• **Work request**: Take the data below and copy exactly the lines starting at the one with "Where should I" and finishing at the one with "Task: Click the Jan 24 axis label", both included.
═════ Input data ═════
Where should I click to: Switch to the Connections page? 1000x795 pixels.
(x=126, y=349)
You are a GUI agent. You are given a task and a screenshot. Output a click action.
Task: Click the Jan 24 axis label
═════
═════ Input data ═════
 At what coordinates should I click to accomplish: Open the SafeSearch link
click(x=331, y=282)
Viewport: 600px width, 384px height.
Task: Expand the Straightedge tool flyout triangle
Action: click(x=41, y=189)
═════
═════ Input data ═════
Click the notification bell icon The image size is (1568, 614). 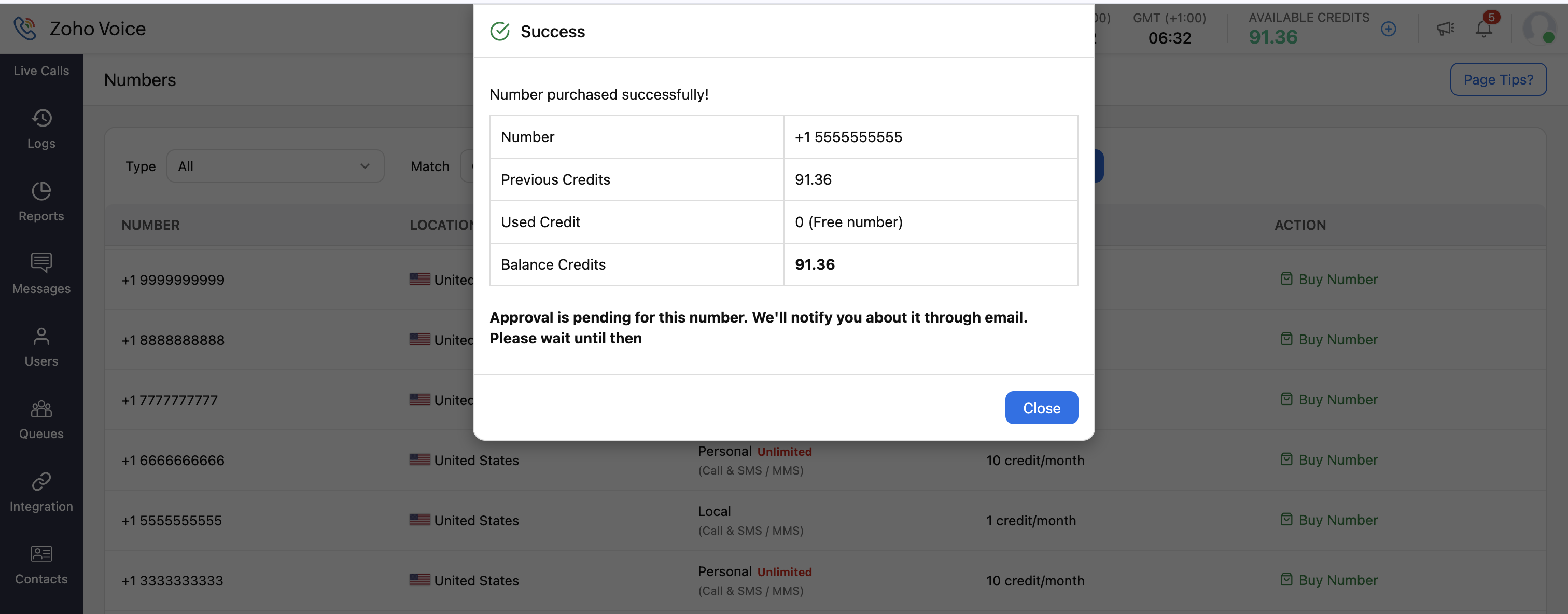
═════
• **Finished task**:
Where should I click to: Switch to the Connections page? 1000x795 pixels.
(x=126, y=349)
You are a GUI agent. You are given a task and a screenshot. Output a click action.
Task: Click the Jan 24 axis label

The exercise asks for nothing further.